PHOTO ALAIN ROBERGE, ARCHIVES LA PRESSE

L’ex-maire de Terrebonne Jean-Marc Robitaille, au palais de justice de Saint-Jérôme, en octobre 2019

Rappelons qu’en octobre dernier, le tribunal a ordonné l’arrêt du processus judiciaire dans le procès de l’ex-maire de Terrebonne Jean-Marc Robitaille et de trois coaccusés, en raison de l’inconduite de membres de l’UPAC et des procureurs de la Couronne. Ceux-ci auraient caché aux accusés de l’information nuisant à la crédibilité d’un de leurs témoins importants. La raison : « ils voulaient gagner à tout prix », avait asséné la juge de la Cour du Québec Nancy McKenna.

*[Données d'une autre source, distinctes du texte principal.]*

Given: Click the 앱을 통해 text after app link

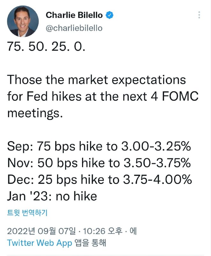Looking at the screenshot, I should pyautogui.click(x=90, y=243).
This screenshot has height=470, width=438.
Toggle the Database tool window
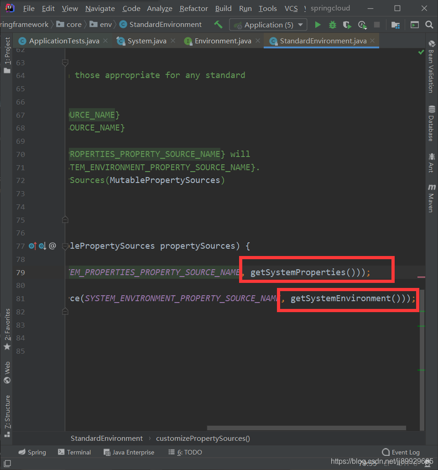coord(432,123)
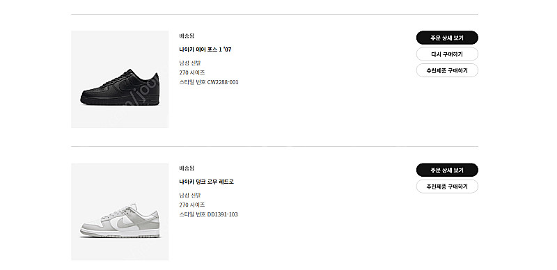Click 270 사이즈 text for Air Force 1

(x=192, y=72)
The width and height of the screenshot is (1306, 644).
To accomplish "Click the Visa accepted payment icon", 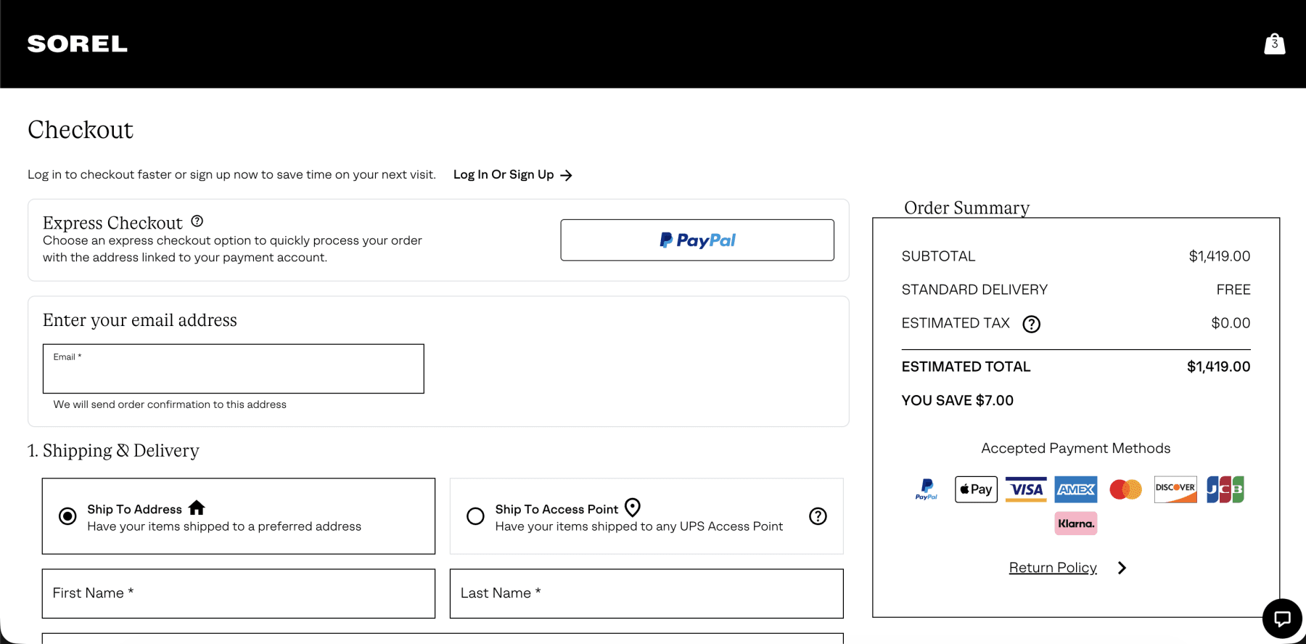I will pyautogui.click(x=1025, y=489).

Fait important : le Directeur des poursuites criminelles et pénales (DPCP) a porté en appel la décision de la juge McKenna à peine un mois plus tard. « À la lumière d’une analyse préliminaire du jugement rendu […] les conclusions factuelles retenues par la juge de première instance McKenna ne nous apparaissent pas fondées sur la preuve présentée », avait déclaré à La Presse MPatricia Johnson, porte-parole adjointe du DPCP, peu après l’avortement du procès.

Jugement pris « très au sérieux »

Le jugement de la juge McKenna a été analysé par le commissaire à la lutte anticorruption, qui est allé plus loin en annonçant jeudi avoir transmis des allégations d’actes criminels concernant quatre policiers de l’UPAQ impliqués dans l’affaire à la ministre de la Sécurité publique, en vertu de la Loi sur la police. Mme Guilbault a ensuite mandaté le BEI pour mener l’enquête.

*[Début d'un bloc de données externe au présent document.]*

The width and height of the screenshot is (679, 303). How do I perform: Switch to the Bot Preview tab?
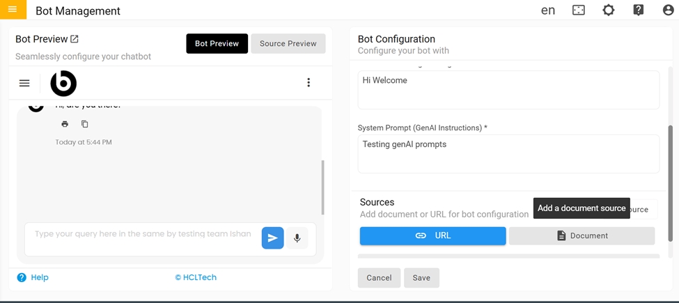coord(217,43)
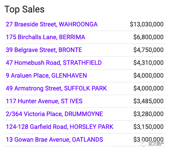Click the $4,310,000 price value
Viewport: 169px width, 151px height.
[149, 63]
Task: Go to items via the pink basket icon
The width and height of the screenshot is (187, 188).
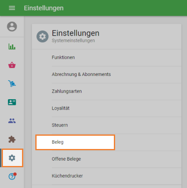Action: [x=12, y=65]
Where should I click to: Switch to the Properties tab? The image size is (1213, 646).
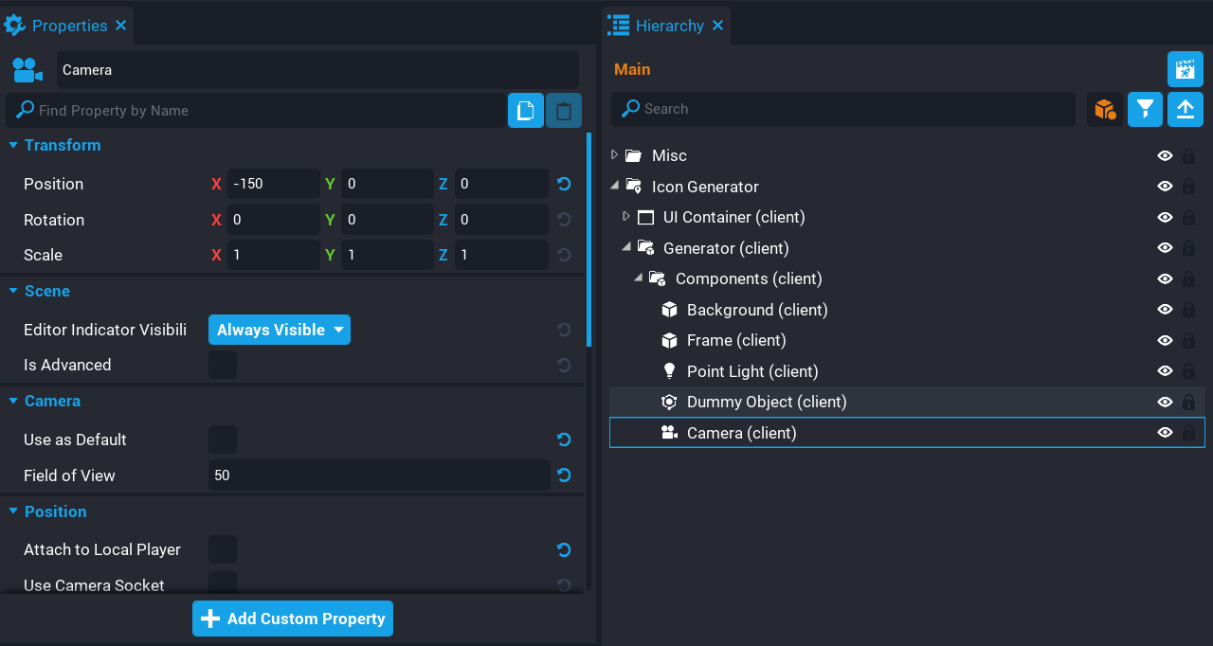(x=68, y=26)
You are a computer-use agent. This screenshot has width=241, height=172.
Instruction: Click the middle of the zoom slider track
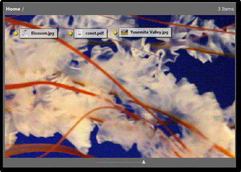120,162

Frédérick Gaudreau a pris « très au sérieux dès le départ » le jugement de la juge Nancy McKenna, assure en entrevue Mathieu Galarneau, porte-parole de l’UPAC.

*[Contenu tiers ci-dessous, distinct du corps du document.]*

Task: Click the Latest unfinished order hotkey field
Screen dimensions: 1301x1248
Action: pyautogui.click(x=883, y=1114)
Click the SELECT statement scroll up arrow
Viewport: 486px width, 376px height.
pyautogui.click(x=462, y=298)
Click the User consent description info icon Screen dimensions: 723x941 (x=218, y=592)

Deux membres de l’UPAC visés dans l’affaire, soit le numéro deux Sylvain Baillargeon et le lieutenant Janik Lacoursière, avaient déjà été affectés à des tâches administratives l’automne dernier. Deux autres enquêteurs sont aussi maintenant dans la ligne de mire et ont été retirés de leurs fonctions « le temps que l’enquête soit menée », soutient M. Galarneau.

Les accusations de corruption dans les affaires municipales et d’abus de confiance contre Jean-Marc Robitaille et trois autres hommes remontent à 2018, année où ils ont été arrêtés dans le cadre d’une enquête de l’UPAC baptisée Projet Médiator.

Selon la théorie de la Couronne, deux firmes d’ingénierie se partageaient les contrats publics à Terrebonne en vertu d’une « directive » du maire. M. Robitaille aurait mis en place entre 2000 et 2012 un « système de corruption » basé sur le partage de contrats et la remise de cadeaux aux hauts fonctionnaires, plaidait la poursuite. Il était question de pots-de-vin, de voyages, de séjours de pêche et de travaux de rénovation domiciliaire offerts aux bénéficiaires du système.

Rétablir la crédibilité de l’UPAC

« La raison pour laquelle on donne cette information-là [au public] aujourd’hui, explique M. Galarneau, c’est pour faire acte de transparence et montrer qu’on a des procédures et des politiques bien établies [à l’UPAC] lorsqu’on a des allégations qui peuvent toucher nos membres. »

De plus, depuis décembre, le juge à la retraite Robert Pidgeon a aussi été mandaté par le commissaire à la lutte anticorruption pour réaliser un examen externe du processus de traitement et de gestion d’une dénonciation à l’UPAC. « [Robert Pidgeon] a tous les pouvoirs et le temps nécessaires pour réaliser cet examen et nous soumettre des pistes d’amélioration, s’il le juge nécessaire », renchérit M. Galarneau.